The pathway to addressing youth firearm injury is multifaceted and requires a multi-disciplinary, evidence-based approach. Continuing to expand the pipeline for researchers in this space — and the funding opportunities for that research to be conducted — is imperative. As you noted, our team, led by a new faculty member at the institute, Dr. Dan Lee, recently conducted an analysis to examine what association, if any, participation in organized activities had on youth exposed to firearm violence. We found that positive socializing and social ties to prosocial adults and peers may help youth regulate their emotional responses to violence exposure and help them seek support from prosocial adults. By engaging with communities, we were able to analyze data that indicates that social, psychological, and developmental benefits — such as academic engagement, mentorship, prosocial behaviors, and others — may serve as a vital strategy for preventing firearm aggression among youth and should be a part of prevention efforts. This is clearly one aspect of the type of prevention-based work that needs to be completed to reduce firearm violence outcomes among high-risk youth.
Following the tragedy in Uvalde, Texas, Congress passed a bipartisan law aimed at reducing gun violence. Do you think the overall package will reduce gun violence? Are there specific strategies within the law that will likely be more effective than others?
Addressing the issue of firearm injury prevention requires rigorous research and is multifaceted. This legislation is a step in that direction — and we are encouraged that policymakers are considering evidence-based strategies in the process of determining effective firearm injury prevention measures. While there is no single strategy that will address the crisis as a whole, the legislation offers additional funding and support for those seeking updated prevention measures and continuing research in this space. We are hopeful that the momentum carried with this legislation will only increase the opportunity for more scientific study of firearm injury prevention.
Are there potential strategies left out of the law that would be more effective at reducing gun violence?
As I noted above, while this legislation is a step in the right direction — given the multifaceted nature of this public health problem — it will not be solved with a single piece of legislation.
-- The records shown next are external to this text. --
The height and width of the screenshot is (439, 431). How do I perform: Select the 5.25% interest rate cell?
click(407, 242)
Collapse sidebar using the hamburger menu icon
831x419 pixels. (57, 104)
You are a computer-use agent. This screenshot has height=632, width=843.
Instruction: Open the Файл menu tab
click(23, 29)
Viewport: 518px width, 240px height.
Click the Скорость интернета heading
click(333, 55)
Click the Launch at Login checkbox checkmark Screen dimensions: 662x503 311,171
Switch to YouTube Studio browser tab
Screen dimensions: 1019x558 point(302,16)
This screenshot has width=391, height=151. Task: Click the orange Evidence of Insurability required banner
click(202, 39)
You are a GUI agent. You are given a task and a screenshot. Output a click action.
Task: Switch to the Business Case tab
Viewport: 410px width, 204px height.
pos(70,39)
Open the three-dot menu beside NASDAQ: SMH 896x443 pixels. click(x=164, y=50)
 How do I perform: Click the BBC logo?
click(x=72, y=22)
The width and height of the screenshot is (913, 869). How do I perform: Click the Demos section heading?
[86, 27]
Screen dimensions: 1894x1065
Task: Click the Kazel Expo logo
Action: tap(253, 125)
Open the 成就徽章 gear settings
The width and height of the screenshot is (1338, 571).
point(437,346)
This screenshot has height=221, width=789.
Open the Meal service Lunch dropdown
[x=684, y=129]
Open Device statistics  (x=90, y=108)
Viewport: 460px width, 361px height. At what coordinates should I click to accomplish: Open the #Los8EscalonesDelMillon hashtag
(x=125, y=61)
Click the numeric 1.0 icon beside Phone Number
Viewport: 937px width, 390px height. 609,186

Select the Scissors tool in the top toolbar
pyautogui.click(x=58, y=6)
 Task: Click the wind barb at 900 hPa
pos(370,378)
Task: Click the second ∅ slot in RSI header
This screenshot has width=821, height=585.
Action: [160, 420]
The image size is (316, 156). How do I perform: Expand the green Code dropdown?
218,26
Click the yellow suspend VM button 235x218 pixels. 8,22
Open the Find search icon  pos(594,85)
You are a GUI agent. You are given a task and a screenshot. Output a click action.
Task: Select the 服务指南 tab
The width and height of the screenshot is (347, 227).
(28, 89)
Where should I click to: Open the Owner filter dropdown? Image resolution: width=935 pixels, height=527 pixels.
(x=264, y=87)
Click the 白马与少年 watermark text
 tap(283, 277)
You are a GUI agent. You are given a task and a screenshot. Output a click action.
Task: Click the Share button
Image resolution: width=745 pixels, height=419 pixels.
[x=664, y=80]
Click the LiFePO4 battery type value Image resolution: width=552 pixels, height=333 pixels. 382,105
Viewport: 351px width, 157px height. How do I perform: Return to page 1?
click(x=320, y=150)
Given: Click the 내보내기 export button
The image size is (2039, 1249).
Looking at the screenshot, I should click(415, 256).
We need effective strategies applicable to firearm injury prevention across the spectrum of different types of injury as well as within multiple different domains — from developing effective programs that involve communities impacted by this problem to policies that can be effective in reducing injury-related outcomes. As this field of research continues to grow, additional strategies will be developed, tested, and implemented. The institute will hopefully be at the forefront of continuing to generate new knowledge to help advance these innovative solutions.
What topics are you and your team currently studying regarding reducing gun violence among youth?
Most recently, institute faculty member Dr. Hsing-Fang Hsieh led a team of researchers to study anonymous reporting systems in schools. Their findings, published in the Journal of School Violence, found having such systems available to students can increase student connectedness and reduce school violence. Results also indicate students are more likely to report warning signs of potentially threatening behavior if an anonymous reporting system is available to them. This is just one example of how the Institute’s faculty continue to lead the nation in the field of firearm injury prevention.